To that point, Haney noted that, in brand imagery, shoppers will see the exercise dress styled with both kitten heels and sneakers. The exercise dress now comes in a color called “Joggy green” — Joggy is the energy drink brand Haney founded in 2023. On its website, some OV looks will even be styled alongside cans of Joggy, nodding to the full Ty Haney cinematic universe Outdoor Voices now lives within.
“The uniform for ‘Doing Things’ is still rooted in activity, but it’s expanded, in terms of how people are wearing things and styling [them],” Haney said. “It’s a lot more confident, bold and sexy.” “Doing Things” will remain the brand’s slogan. Outdoor Voices will start off direct-to-consumer, with goals to diversify distribution and focus on global growth in the future. Marketing the relaunch will begin solely with the brand’s owned channels, plus TYB.
Though activewear in 2025 is a crowded space, Haney believes there’s room for multiple players — and she believes Outdoor Voices still has a clear lane to own. “I still see this North Star of recreation that is wide open for us to play in,” she said.
On her exit from the brand she built in 2020, Haney is reflective, even zen.
In 2023, she told The Cut, “I’m not a monster, as I’ve been characterized. … Behind the scenes, I was being pushed out.” It was said at the time that Haney clashed with investor Mickey Drexler, who had come in to help scale the company.

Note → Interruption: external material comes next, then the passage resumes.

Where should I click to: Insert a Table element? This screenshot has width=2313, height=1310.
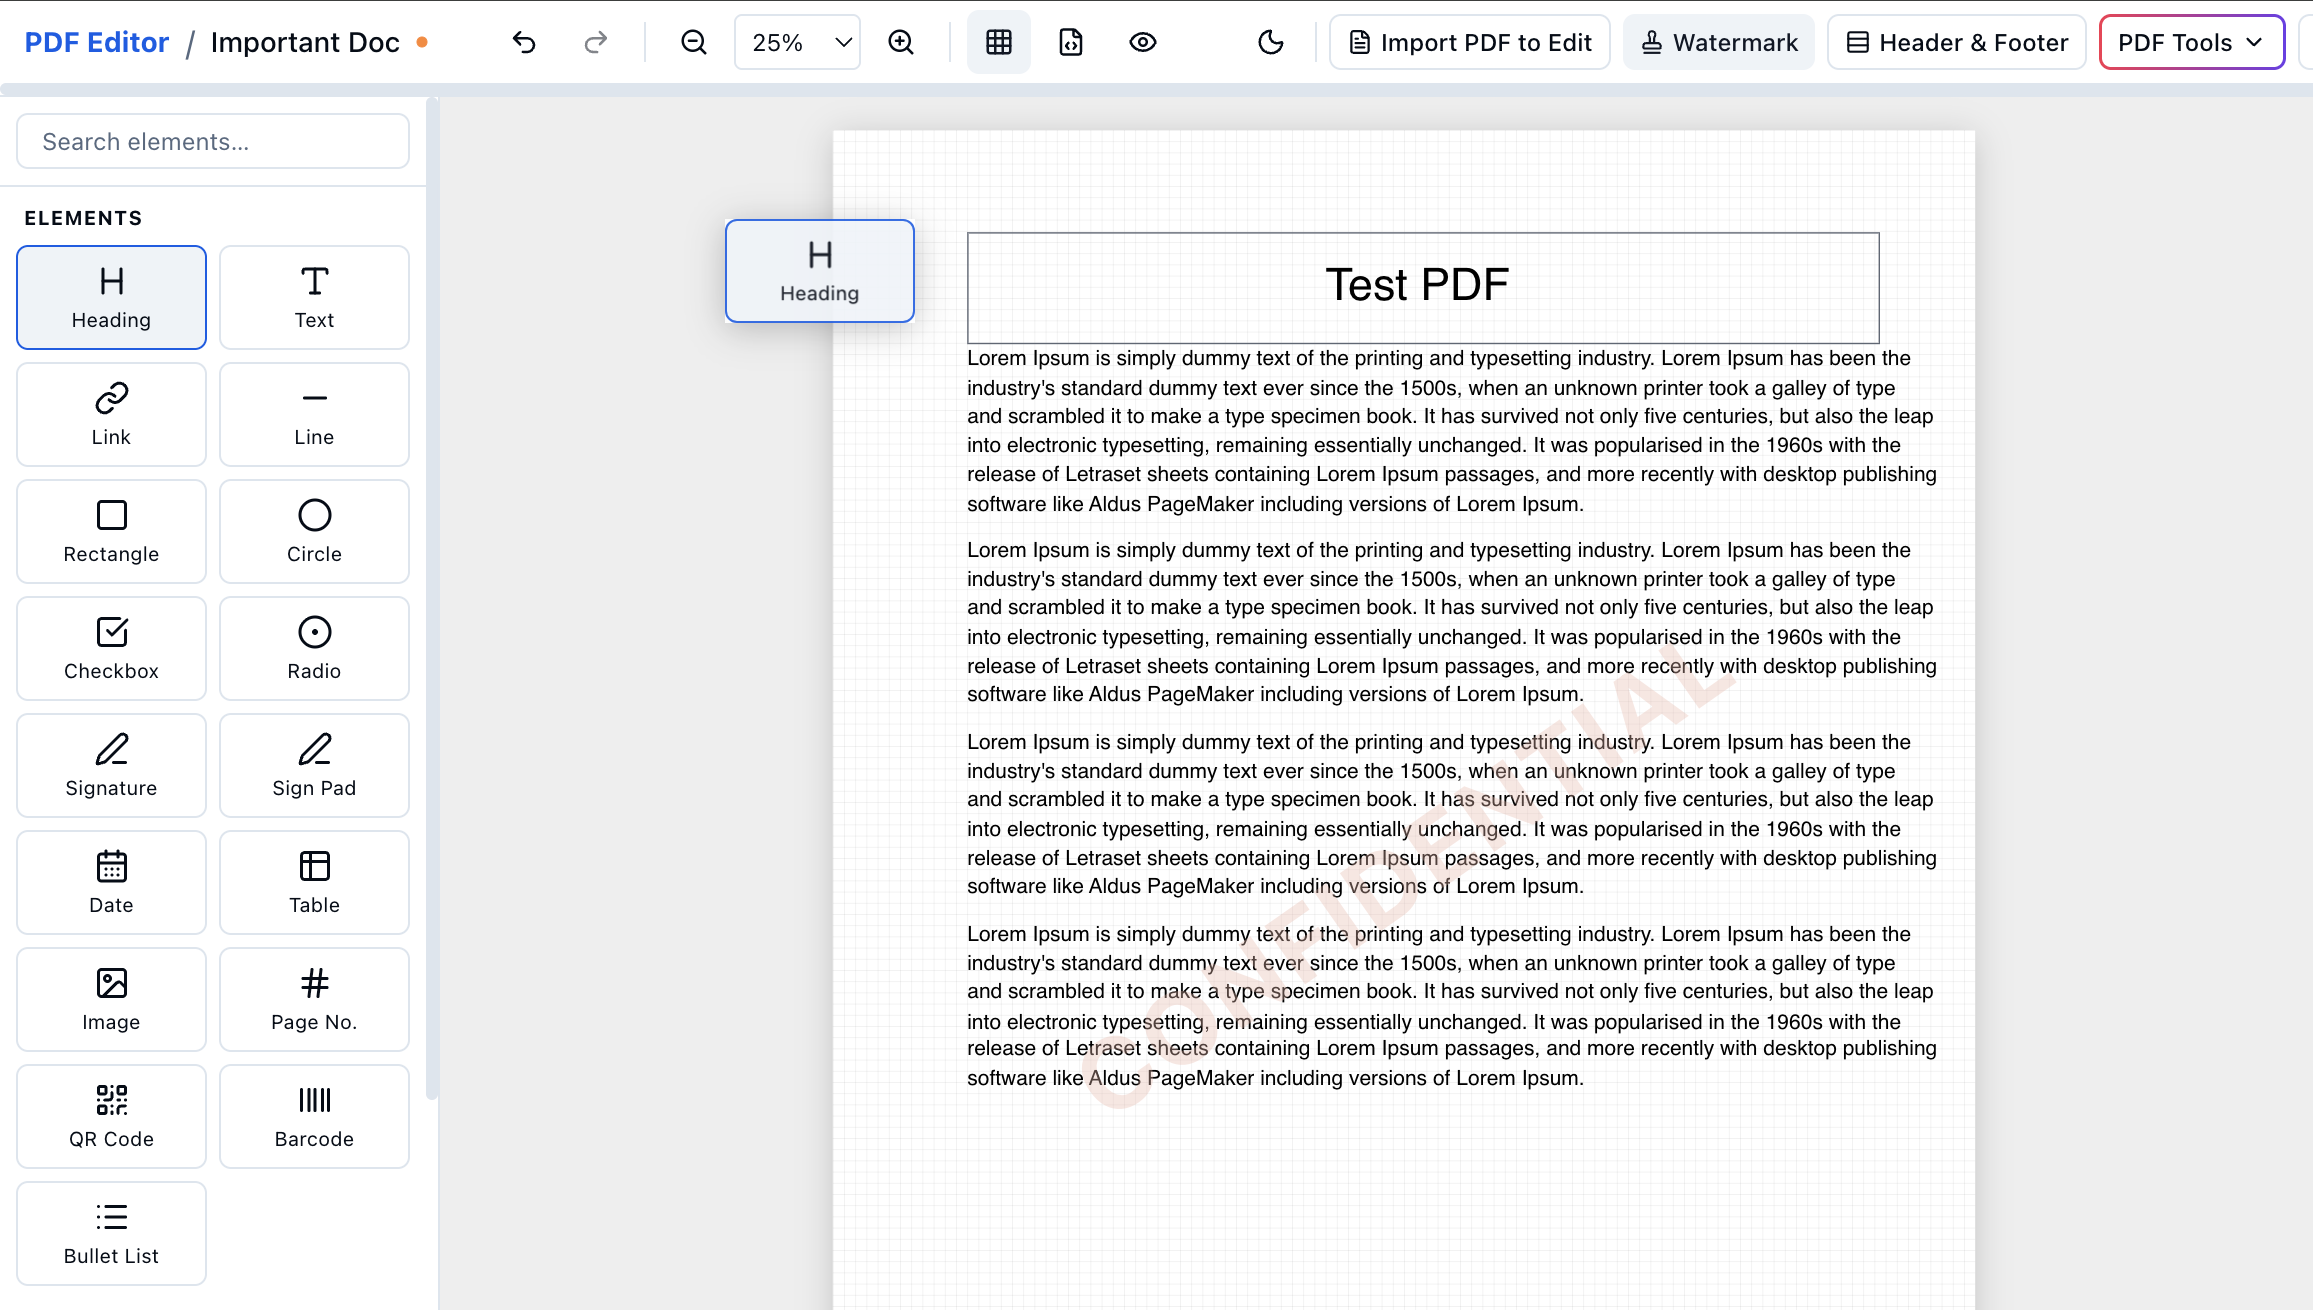click(314, 881)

Now, she said, “I actually look back at that experience and I’m like, ‘Thank you. That was awesome — a master class in learnings.’ Ninety percent of my experience in the first version of OV was awesome, 10% was hard. But that’s what we sign up for as founders and wanting to do big, ambitious things. Certainly, it was hard for me to let go — [starting the company] was like birthing a kid.”
Plus, she said, “Times have changed. The direct-to-consumer model, in a lot of ways, did not work. All of these businesses, ourselves included, that got tons of money, … I haven’t seen many of those stories work out all that well.”
Now, she said, OV has a better infrastructure, thanks to Consortium’s resources.
When asked about common concerns expressed about PE ruining brands, she said, “PE or not, Cory and his team have deep experience in apparel. … We’ve been able to align on a strategy … I’m not being put in a box, but rather, I’m leading the strategy and getting buy-in, and then there are people who believe in it and will invest in it,” she said, referring to Consortium. The goal, she noted, is longevity: “We’re excited about this becoming the next Patagonia.”
She said the response to her rumored comeback has been overwhelmingly positive. Though the Outdoor Voices account has not posted yet, the anonymous account @peoplebrandsandthings posted about Haney’s rumored return last week and was met with comments like “she is needed, respectfully,” “Oh I’m here for this plot,” and “So ready for my exercise dress collection to continue expanding, it’s been a long five years and they need new friends.”
“I’ve heard from everyone and their mother,” she said. “I didn’t realize that people would have the response they did. It’s really cool that OV meant so much to people. In a lot of ways, it’s like a feel-good story for myself, and for a lot of people who were OV fans.”